The election writ has been dropped and British Columbia voters are now preparing to go to the polls to choose the next provincial government.
The outcome of this election will set the direction for the province for the next four years, and the effects of some of the decisions made by the next government could last much longer.
This is why this election – and all elections – are important.
This is the time when voters are asked to determine the best choice for the riding and for the province as a whole.
It’s a time to consider which candidate would best represent the riding and which party’s platform best aligns with individual voters’ goals and values.
In short, the election on Oct. 24 is the time to select the best choice from the options available.
However, if past elections are any indication, the tone could easily switch from choosing the best to avoiding the worst.
This tone has come up in previous election campaigns at various levels, as well as in comments and letters from readers.
No other decisions are made this way. Employers do not select workers who are not quite as bad as other applicants.
Consumers do not choose the least repulsive purchases.
And nobody selects a close friend or a life’s partner simply because that person is not as bad as another choice.
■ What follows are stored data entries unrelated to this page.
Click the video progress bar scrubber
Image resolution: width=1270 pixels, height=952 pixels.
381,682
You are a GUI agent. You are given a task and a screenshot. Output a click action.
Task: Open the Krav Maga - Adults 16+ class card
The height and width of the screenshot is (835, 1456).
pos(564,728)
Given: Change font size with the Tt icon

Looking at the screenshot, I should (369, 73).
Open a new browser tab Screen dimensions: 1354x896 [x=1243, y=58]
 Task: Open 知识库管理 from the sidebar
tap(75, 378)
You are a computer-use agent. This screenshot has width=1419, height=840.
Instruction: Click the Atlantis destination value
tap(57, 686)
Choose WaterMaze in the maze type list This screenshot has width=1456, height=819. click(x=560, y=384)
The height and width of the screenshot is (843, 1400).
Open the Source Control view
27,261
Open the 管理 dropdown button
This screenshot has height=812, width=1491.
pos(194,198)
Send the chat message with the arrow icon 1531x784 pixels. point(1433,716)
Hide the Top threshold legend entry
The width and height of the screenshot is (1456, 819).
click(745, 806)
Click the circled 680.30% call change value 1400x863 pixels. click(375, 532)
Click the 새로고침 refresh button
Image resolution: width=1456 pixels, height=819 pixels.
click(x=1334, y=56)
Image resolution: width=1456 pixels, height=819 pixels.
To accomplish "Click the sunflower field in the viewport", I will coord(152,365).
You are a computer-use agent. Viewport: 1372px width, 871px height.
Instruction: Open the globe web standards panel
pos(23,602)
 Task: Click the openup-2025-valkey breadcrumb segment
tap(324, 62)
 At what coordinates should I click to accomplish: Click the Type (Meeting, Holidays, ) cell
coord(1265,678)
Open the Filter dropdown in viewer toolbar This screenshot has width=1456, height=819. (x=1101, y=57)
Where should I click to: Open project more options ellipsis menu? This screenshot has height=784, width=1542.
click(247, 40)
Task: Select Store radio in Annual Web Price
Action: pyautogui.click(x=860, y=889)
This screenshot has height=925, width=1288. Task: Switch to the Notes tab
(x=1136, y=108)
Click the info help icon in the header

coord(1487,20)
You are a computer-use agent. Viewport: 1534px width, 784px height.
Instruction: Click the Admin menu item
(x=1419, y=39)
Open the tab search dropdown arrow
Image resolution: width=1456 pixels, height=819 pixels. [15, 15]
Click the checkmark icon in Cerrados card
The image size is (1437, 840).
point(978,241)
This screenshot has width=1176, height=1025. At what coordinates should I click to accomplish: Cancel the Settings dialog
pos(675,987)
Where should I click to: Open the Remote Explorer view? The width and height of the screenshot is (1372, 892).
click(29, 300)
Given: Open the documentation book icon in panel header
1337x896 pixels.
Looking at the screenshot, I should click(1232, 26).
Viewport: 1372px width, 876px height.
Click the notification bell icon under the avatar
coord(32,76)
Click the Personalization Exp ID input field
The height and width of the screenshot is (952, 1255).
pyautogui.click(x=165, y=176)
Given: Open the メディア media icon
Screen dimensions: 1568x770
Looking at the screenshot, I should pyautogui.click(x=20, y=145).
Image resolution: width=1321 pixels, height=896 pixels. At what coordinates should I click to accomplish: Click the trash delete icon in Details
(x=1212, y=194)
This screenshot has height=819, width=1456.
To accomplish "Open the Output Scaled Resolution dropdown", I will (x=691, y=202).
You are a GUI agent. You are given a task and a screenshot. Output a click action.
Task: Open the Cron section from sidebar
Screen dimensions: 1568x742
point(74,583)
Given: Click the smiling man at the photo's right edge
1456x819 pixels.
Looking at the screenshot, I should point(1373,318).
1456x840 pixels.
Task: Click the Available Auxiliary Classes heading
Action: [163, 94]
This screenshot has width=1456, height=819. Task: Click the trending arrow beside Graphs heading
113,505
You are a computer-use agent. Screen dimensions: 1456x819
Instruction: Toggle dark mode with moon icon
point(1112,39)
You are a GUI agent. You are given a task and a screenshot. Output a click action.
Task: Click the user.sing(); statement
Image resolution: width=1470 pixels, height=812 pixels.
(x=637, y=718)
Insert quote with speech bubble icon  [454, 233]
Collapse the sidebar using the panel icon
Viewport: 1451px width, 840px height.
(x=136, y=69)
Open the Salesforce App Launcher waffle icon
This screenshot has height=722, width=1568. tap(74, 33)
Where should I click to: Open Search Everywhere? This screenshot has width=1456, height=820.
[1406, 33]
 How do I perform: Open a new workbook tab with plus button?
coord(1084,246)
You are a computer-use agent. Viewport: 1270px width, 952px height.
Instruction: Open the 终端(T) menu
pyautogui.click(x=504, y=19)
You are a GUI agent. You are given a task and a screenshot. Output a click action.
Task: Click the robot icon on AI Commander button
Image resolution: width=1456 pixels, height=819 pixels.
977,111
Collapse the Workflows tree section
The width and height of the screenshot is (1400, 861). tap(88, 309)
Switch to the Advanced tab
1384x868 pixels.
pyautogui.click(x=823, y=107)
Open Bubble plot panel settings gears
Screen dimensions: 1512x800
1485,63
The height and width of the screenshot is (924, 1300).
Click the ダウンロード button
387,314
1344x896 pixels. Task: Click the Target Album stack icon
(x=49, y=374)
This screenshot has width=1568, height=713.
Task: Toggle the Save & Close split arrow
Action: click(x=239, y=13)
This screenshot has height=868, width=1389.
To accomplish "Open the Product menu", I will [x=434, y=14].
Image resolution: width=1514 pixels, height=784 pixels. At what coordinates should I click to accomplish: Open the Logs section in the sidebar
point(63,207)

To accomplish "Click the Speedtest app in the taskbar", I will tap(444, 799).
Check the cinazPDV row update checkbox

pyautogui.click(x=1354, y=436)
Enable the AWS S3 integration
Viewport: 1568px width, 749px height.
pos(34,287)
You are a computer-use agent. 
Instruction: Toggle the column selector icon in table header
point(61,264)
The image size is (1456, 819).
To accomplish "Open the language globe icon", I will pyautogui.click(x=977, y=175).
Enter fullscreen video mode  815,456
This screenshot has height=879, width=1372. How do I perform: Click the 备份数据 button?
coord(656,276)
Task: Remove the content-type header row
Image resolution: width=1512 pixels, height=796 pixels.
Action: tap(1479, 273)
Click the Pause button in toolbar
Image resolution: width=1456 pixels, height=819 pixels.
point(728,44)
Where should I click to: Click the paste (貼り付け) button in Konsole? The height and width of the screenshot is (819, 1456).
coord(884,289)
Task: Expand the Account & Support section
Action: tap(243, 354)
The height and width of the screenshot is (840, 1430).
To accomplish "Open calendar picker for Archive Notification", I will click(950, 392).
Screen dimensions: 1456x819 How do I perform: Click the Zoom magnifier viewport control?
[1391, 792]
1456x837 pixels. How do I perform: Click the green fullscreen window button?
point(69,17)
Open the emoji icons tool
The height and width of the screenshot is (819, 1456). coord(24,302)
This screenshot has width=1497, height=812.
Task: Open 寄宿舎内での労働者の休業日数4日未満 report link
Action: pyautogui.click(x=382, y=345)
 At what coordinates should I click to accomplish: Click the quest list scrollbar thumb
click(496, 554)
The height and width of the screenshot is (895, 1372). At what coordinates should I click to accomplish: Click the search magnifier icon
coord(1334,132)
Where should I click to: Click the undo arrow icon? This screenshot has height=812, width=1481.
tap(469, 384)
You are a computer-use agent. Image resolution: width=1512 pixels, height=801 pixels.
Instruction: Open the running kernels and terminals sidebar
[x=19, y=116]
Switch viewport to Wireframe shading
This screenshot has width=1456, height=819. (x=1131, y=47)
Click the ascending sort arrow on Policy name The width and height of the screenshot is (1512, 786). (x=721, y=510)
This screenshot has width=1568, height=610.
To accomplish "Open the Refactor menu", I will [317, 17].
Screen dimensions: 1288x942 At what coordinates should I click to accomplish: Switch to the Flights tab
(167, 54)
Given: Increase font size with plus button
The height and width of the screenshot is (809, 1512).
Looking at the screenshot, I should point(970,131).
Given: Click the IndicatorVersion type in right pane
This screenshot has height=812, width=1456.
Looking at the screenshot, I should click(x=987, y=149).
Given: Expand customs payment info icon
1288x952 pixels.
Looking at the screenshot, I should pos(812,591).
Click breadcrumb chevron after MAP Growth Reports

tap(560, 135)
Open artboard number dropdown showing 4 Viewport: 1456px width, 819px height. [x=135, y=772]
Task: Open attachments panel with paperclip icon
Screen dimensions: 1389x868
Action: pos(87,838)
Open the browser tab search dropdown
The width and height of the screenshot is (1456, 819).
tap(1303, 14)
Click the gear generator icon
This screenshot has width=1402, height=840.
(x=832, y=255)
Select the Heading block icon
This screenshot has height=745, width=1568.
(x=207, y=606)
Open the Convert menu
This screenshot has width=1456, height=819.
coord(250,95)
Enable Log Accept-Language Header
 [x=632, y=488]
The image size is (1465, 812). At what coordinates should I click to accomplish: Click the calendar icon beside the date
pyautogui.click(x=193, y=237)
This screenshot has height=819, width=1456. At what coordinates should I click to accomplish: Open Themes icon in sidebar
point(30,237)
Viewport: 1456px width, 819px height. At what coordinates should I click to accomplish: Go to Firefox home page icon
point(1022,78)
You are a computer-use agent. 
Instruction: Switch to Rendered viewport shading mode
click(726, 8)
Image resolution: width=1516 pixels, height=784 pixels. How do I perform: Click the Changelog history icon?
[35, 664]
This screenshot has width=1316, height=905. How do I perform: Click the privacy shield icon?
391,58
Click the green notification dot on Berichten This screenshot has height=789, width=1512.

In the end, a negative tone during an election campaign will result in jaded, frustrated voters.
This may also be the reason voter turnout is not as high as anyone would like.
In the last provincial election, in May, 2017, only 61.2 per cent of eligible voters cast ballots.
In May, 2013, the voter turnout was even lower, at 55.32 per cent. And in May, 2009, the voter turnout was 50.99 per cent.
Decisions made in the B.C. Legislature affect all of us, and because of this, the choice of who makes those decisions should be made by all of us.
The outcome of the election on Oct. 24 will set the tone for British Columbia in the coming years.
This is a time to make the best possible choice, not the least worst choice.